Чужой из наших — страница 16 из 35

– Максим, – вдруг заговорил Сосновский, который уже некоторое время сбоку пристально смотрел на командира. – А может, мы… с Ральфом попробуем? Вся ночь впереди…

– Рисковать полковником?

– Да ладно, – Сосновский нахмурился. – Важнее всего документы. Что он плюс к ним еще может рассказать? Рисковать, так минимально. Не поможет, так мы, может, и портфель не довезем. Все тут и ляжем. А так все же шанс донести портфель есть.

– А форма? – Шелестов вспомнил, как они бросили немецкую форму полковника и его ребят, потому что тащить еще и ее было не по силам. Он повернулся к Морозову: – Что, лейтенант, найдется в складском хозяйстве немецкая офицерская форма?

– Проскурин знал, но он погиб, – вздохнул Морозов и подвинул на подоконнике окровавленную пограничную фуражку…

Вражеская форма нашлась. Правда, погоны были на обоих немецких френчах лейтенантские, но для темноты сойдет. Не подошли только немецкие сапоги, пришлось надевать советские офицерские. Опять же, для ночи сойдет, а днем обоих разведчиков раскусят независимо от совершенного немецкого языка, на котором они будут разговаривать. Боэр воспринял предложение отправиться в разведку за «языком» с энтузиазмом. Шелестов даже заподозрил, что полковник намеревается мстить за смерть друзей. А чувство мести – плохой помощник во время разведывательного рейда.
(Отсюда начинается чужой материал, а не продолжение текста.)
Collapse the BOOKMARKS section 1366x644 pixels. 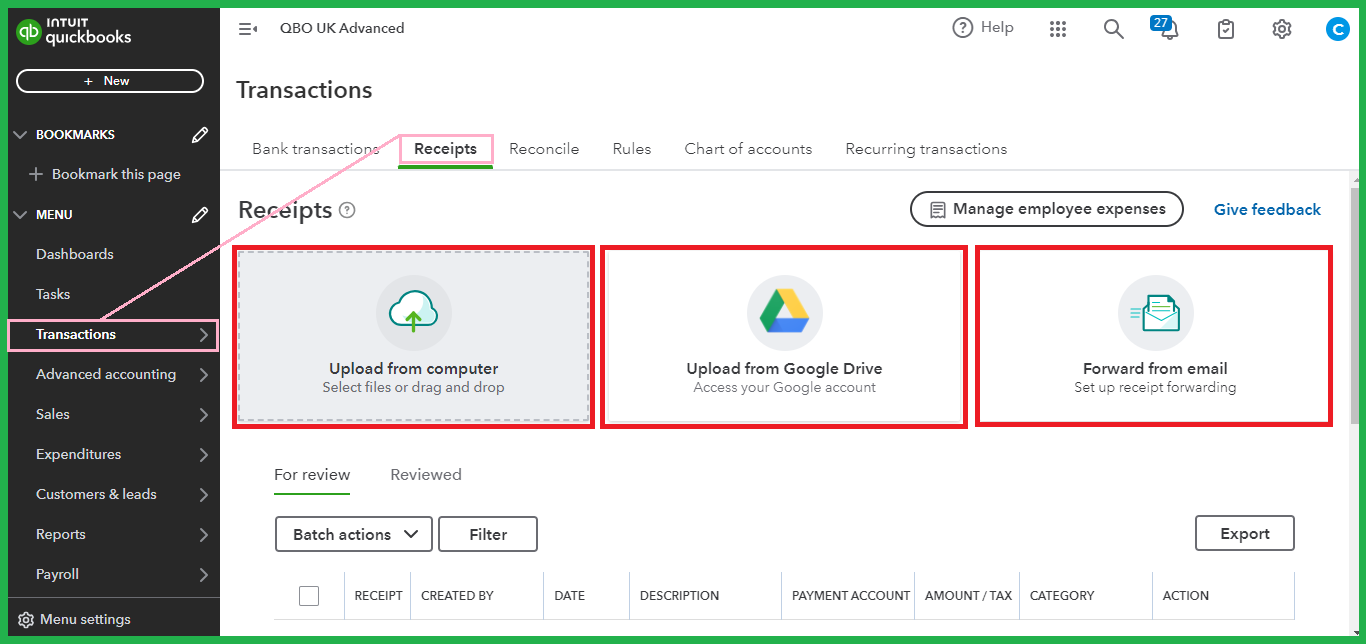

– Смотрите, – Морозов стоял над картой, держа в руке карандаш. – Здесь и здесь – леса. Дорога прижата к опушке леса, и поэтому немцы могут занять позиции сразу за дорогой, отрыть себе окопы. Вот здесь деревушка Сосновка. Наверняка если есть у них старшие офицеры в этих частях, то остановятся они точно в деревне, а не в блиндаже. Мои наблюдатели фиксировали движение автотранспорта как раз возле деревни и у опушки. И видели дым. Дым, скорее всего, от полевых кухонь.

– Нам нужен офицер, – заявил Сосновский. – Атаковать штаб мы даже пробовать не будем, тем более его нет в передовых частях, а перед собой мы точно имеем передовые части. Планы и задачу на ближайшую перспективу может знать только офицер. Или, выражаясь по-другому, офицер точно должен знать. Давайте с маршрутом определяться и с прикрытием. Что это за овражек? Хотя не подойдет… он выходит прямо к позициям немцев. Они могут его заминировать или секрет поставить.
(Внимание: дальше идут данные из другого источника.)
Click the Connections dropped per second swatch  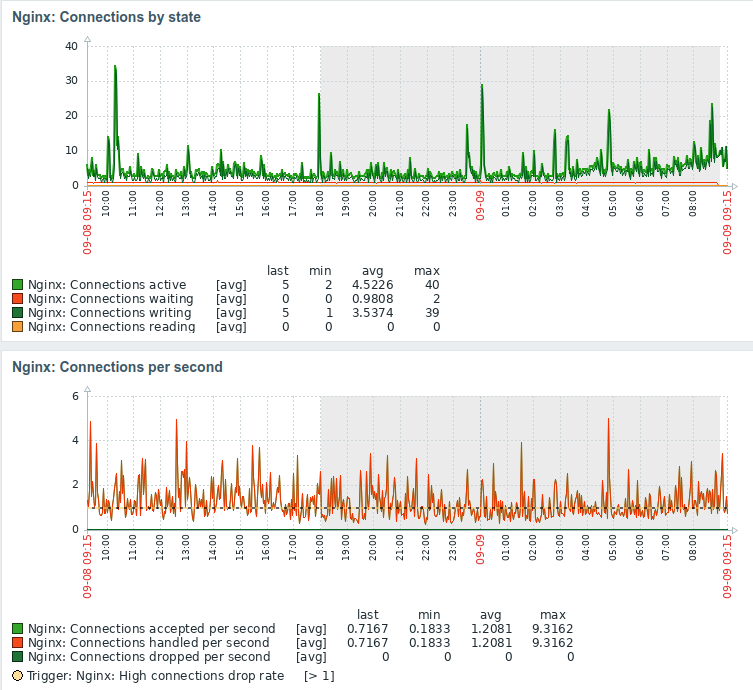coord(17,656)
– Машина, – предложил Боэр. – А если машина? Легковой автомобиль есть?

– Возле одного из складских блоков я видел два отечественных «газика», – неуверенно проговорил лейтенант. – Вы что, вот так, в открытую, хотите подъехать к ним? Только машины эти с брезентовым верхом. Немцы сразу сообразят, что это советские автомобили.

– Брезент можно опустить или вообще снять, – вдруг загорелся Сосновский. – А еще нужна водка!

Машина объезжала возможные позиции немцев с юга. Здесь проще всего было прикинуться своими, потому что городок оставался в стороне и заподозрить в двух пьяных офицерах русских было, скорее всего, немыслимо. А уж потом, проехав передовые позиции, вообще можно было ездить как у себя дома. Сдвинув фуражки на бок, расстегнув воротники френчей, Сосновский и Боэр приготовили открытые бутылки водки. Ничего, что на кочках она немного расплещется и даже попадает на колени. Если от офицеров будет за версту разить водкой, то это даже еще лучше.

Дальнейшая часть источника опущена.